About this task: The part below that opens with the line containing "You are a computer-use" and closes with the line containing "The height and" should be copied exactly, minus any pictures.

● ● ● ● ●

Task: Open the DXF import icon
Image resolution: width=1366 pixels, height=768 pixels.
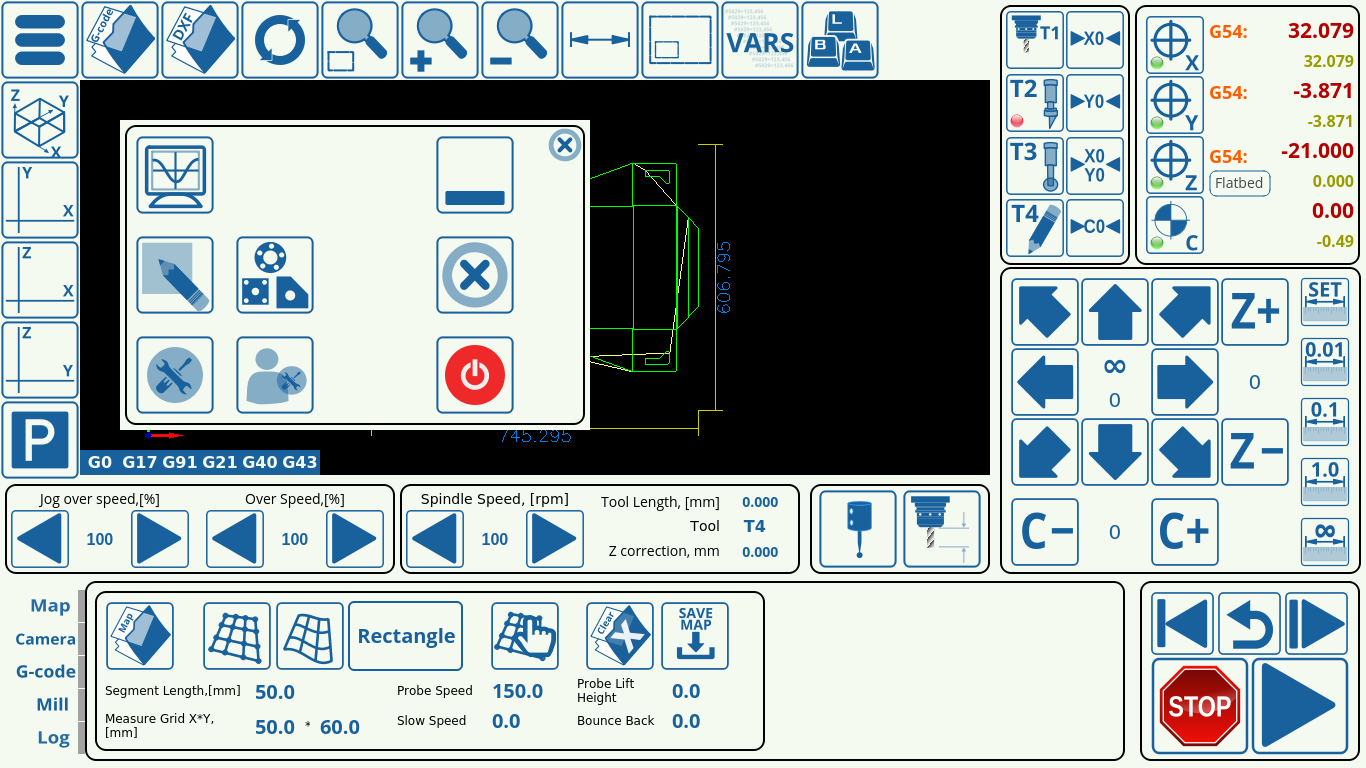Action: coord(199,40)

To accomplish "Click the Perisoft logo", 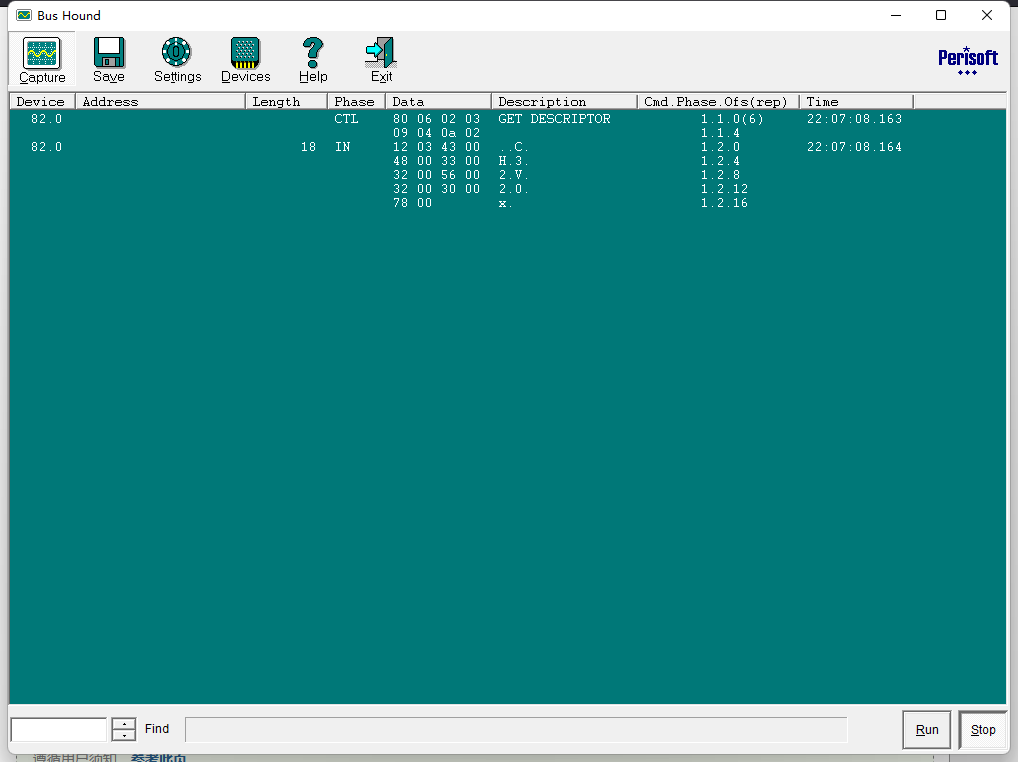I will 967,60.
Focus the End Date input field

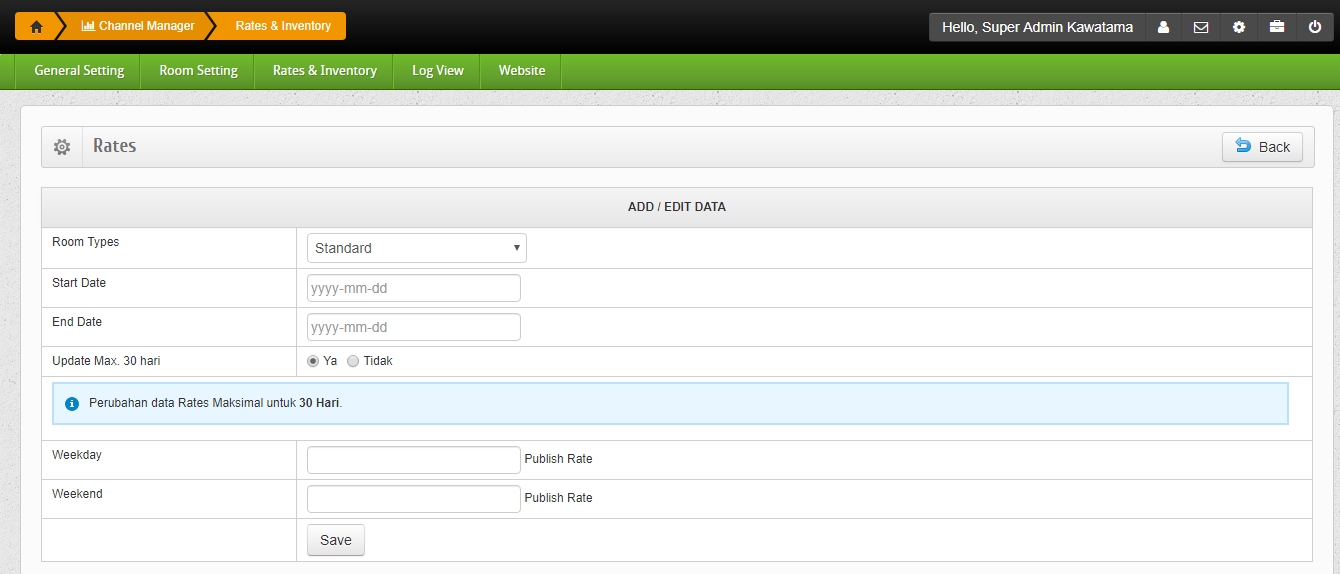tap(413, 327)
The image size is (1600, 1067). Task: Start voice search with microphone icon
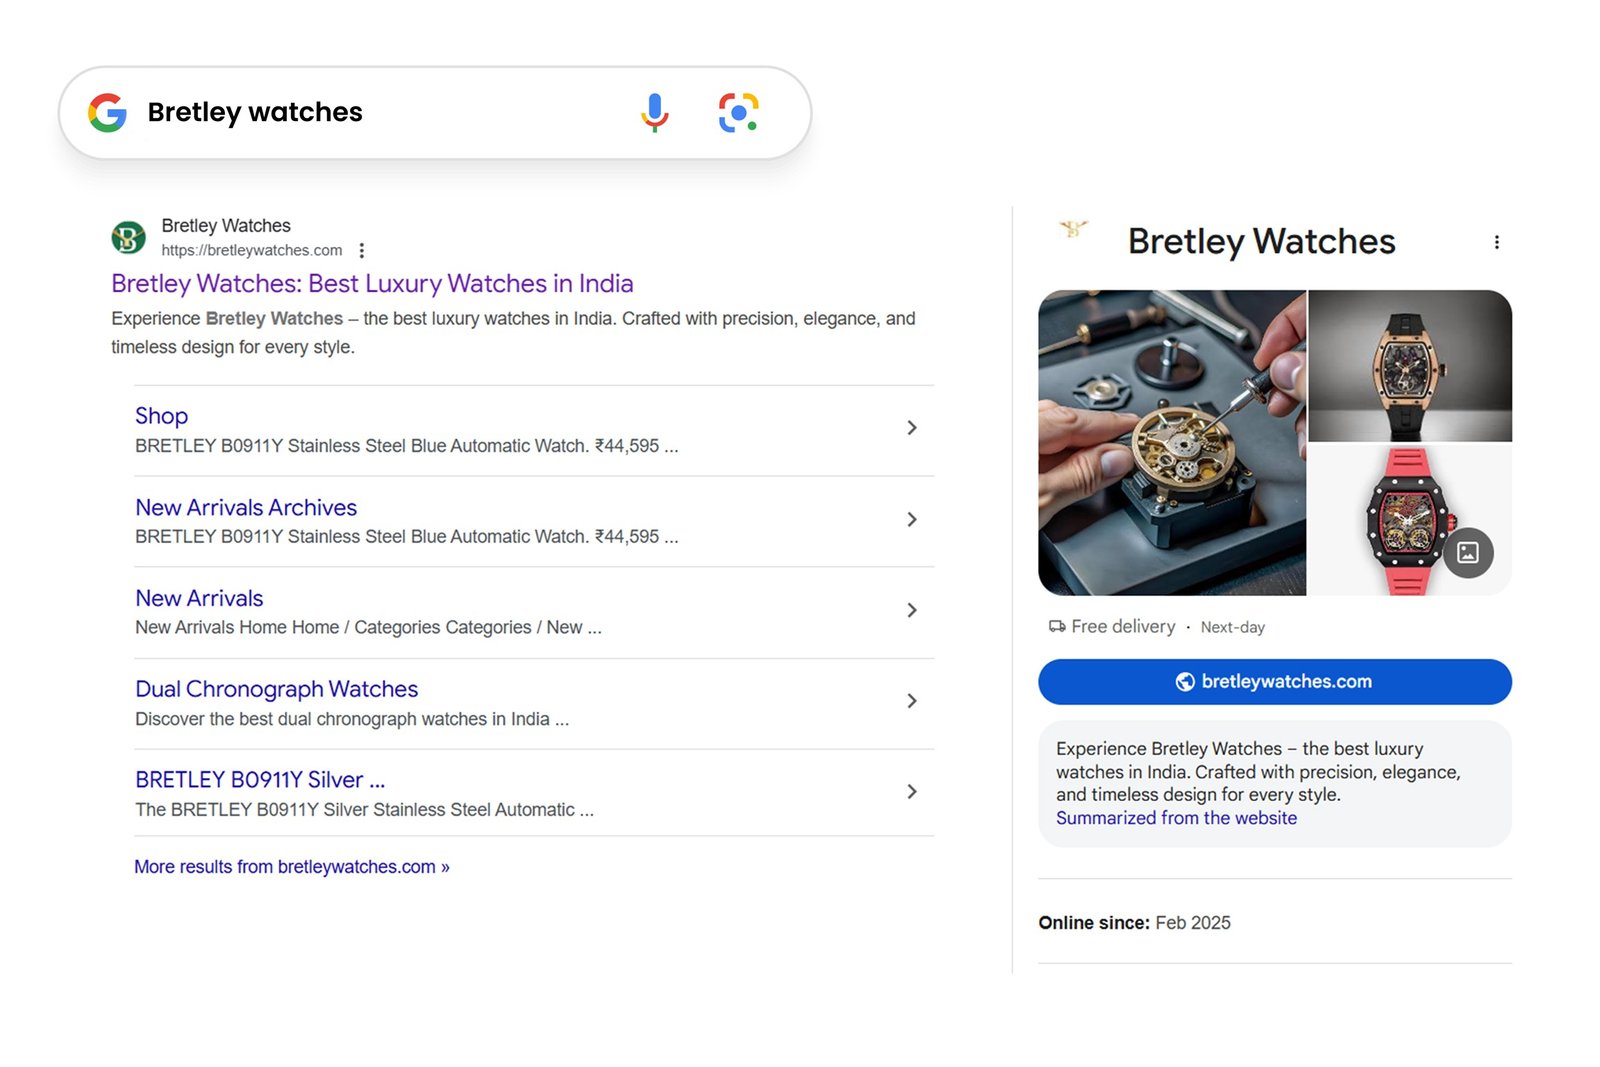[x=654, y=113]
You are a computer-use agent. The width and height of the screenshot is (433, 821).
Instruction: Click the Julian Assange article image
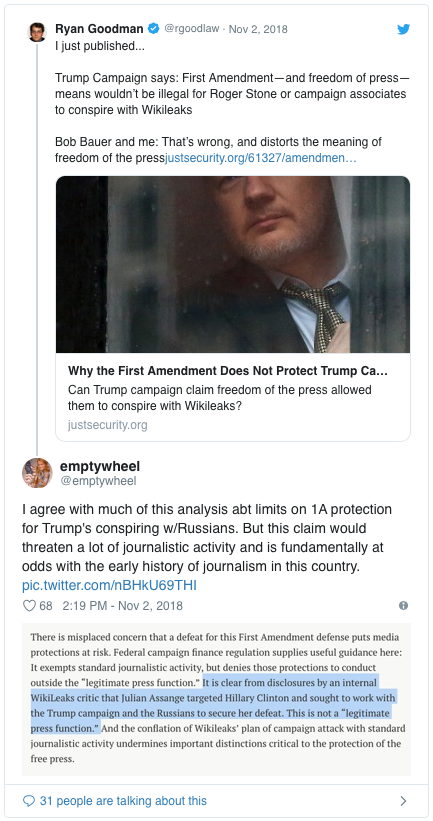point(233,264)
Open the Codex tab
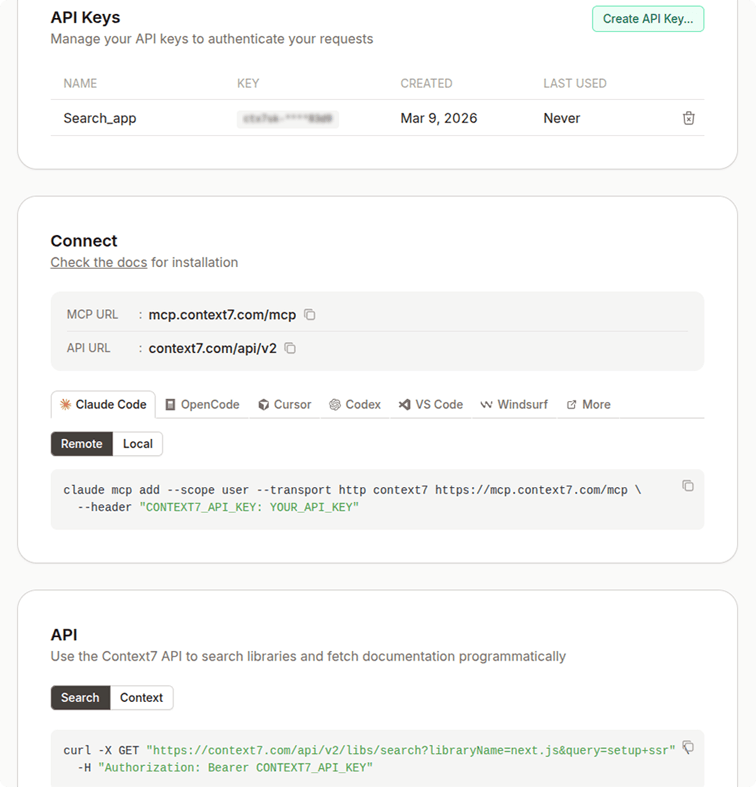 coord(355,405)
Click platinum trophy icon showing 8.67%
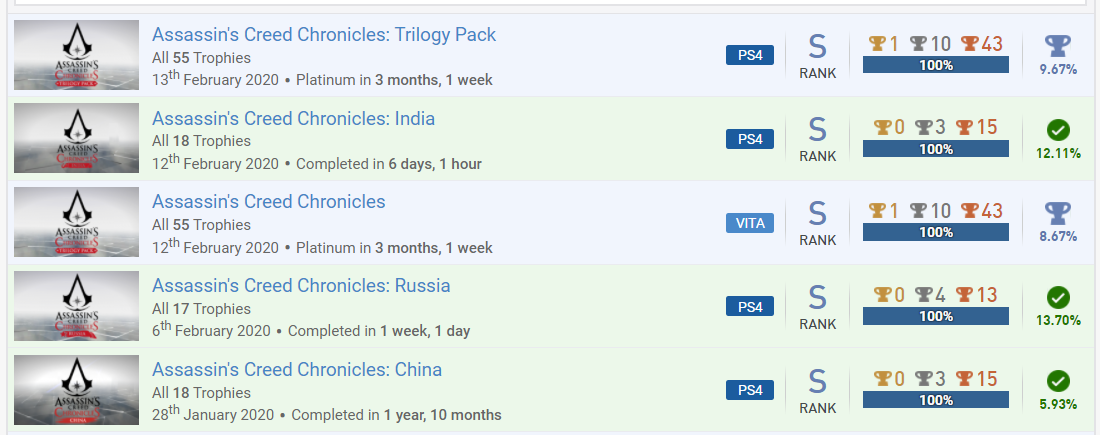The width and height of the screenshot is (1100, 435). (x=1058, y=213)
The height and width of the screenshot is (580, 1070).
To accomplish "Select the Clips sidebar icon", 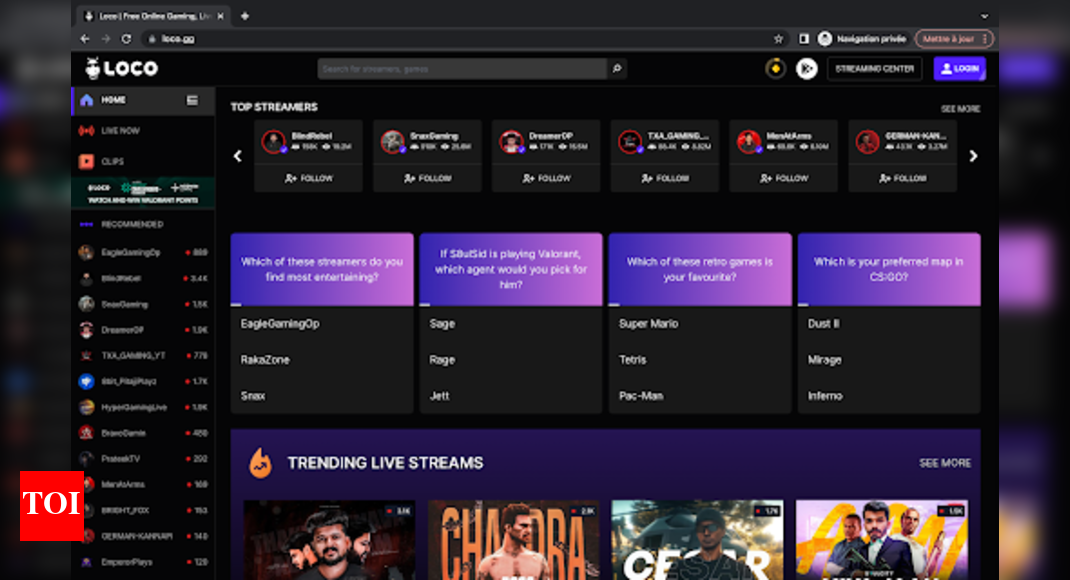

● ● ● ● ●

Solution:
You are a computer-use agent. The width and height of the screenshot is (433, 821).
Instruction: Click the Julian Assange article image
point(233,264)
Open the Codex tab
 coord(355,405)
Click platinum trophy icon showing 8.67%
The width and height of the screenshot is (1100, 435). (x=1058, y=213)
The height and width of the screenshot is (580, 1070).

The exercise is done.